The Q30 isn’t likely to cause massive headaches for owners, even after the company has left Europe. With Q30 parts being shared across Nissan, Renault and Mercedes models, servicing your Infiniti in the coming years shouldn’t be a painful experience, and it should prove relatively affordable when taken to Nissan dealerships.
The Mercedes A-Class on which the Q30 is based also didn’t feature in the survey, but we’d expect reliability to be pretty good, as the Infiniti uses plenty of tried-and-tested components.
Safety-wise, the Q30 comes with all the latest technology, including parking assistance. blind-spot warning, forward collision warning, emergency braking, auto-dimming headlights and active cruise control, which automatically maintains a safe distance from the car in front.
The car was crash-tested by Euro NCAP towards the end of 2015 and achieved the full five-star rating.

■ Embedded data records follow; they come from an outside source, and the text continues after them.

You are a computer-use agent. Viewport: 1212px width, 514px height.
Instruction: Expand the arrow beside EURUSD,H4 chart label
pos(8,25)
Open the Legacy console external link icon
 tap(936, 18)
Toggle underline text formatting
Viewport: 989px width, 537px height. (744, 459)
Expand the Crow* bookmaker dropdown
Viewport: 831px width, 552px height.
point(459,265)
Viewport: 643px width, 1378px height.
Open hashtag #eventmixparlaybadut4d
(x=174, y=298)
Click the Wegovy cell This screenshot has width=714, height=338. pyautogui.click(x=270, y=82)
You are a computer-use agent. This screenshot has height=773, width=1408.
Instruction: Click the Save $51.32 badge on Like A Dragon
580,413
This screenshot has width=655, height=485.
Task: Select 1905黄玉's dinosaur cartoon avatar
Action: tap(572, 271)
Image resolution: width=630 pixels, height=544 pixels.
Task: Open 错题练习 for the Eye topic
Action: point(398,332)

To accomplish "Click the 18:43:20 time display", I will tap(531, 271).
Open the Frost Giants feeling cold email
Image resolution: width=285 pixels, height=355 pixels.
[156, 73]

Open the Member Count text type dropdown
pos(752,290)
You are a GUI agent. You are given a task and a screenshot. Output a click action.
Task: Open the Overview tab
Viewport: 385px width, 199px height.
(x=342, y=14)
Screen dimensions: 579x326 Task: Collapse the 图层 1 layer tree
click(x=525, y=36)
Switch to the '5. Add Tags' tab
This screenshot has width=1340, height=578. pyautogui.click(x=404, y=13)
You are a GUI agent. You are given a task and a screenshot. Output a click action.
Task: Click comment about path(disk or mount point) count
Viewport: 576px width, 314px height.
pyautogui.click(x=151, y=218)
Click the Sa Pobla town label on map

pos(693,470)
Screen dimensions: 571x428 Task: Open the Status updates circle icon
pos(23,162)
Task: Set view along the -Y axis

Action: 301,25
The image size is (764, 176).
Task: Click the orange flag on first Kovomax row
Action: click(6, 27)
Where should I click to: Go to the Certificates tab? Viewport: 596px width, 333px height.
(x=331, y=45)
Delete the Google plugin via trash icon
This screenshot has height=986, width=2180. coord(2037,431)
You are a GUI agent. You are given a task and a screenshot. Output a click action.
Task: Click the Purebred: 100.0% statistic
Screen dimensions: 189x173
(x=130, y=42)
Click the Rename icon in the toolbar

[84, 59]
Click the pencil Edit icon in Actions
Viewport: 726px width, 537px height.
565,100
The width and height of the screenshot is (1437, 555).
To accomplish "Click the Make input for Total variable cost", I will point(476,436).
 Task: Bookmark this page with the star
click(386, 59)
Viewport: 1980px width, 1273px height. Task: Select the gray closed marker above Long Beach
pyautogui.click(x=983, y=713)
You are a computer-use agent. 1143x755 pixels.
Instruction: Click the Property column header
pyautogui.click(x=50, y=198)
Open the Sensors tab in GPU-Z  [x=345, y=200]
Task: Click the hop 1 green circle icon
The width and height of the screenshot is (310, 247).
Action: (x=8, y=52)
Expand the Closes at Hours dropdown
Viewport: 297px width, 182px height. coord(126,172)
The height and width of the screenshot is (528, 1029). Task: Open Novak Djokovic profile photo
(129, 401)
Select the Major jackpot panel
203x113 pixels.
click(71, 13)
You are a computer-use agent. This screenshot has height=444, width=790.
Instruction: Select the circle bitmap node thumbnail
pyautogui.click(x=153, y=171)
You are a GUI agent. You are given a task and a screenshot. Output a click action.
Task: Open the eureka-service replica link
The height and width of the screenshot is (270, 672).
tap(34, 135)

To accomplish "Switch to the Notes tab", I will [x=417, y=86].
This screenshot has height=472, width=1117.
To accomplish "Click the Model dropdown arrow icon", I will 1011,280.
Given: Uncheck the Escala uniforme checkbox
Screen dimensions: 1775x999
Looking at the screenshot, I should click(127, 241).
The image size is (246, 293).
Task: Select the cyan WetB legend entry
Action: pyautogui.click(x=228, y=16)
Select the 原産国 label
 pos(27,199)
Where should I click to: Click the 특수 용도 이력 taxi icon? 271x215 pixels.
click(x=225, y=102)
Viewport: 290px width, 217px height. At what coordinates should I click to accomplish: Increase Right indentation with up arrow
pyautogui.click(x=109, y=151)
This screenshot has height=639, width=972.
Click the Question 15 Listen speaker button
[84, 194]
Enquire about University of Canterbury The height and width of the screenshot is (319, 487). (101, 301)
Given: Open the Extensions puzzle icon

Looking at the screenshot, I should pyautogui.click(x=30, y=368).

It scored 84% for adult occupant protection, 86% for child occupant protection and a particularly impressive 91% for pedestrian protection on its way to the maximum rating.
Price, value for money & options
Infiniti offers seven trim levels, with the entry-level referred to as Q30 SE. Premium models include a more luxurious and better-equipped interior, while the Premium InTouch adds features including sat nav and Premium Tech brings LED automatic headlights, Nappa leather seat facings and wooden trim.
Sport is a more driver-focused version that comes with sports seats as standard, plus a leather-wrapped, flat-bottomed steering wheel and sporty aluminium pedals, while Sport InTouch adds a navigation system.
The Q30’s 2019 starting price of £21,315 was more than you would have paid for the cheapest BMW 1 Series or Audi A3, and it rises to £25,000 for mid-range models, all the way up to over £30,000 for the top-of-the-range Sport version. In this respect, the Q30 was not especially well priced compared to the competition.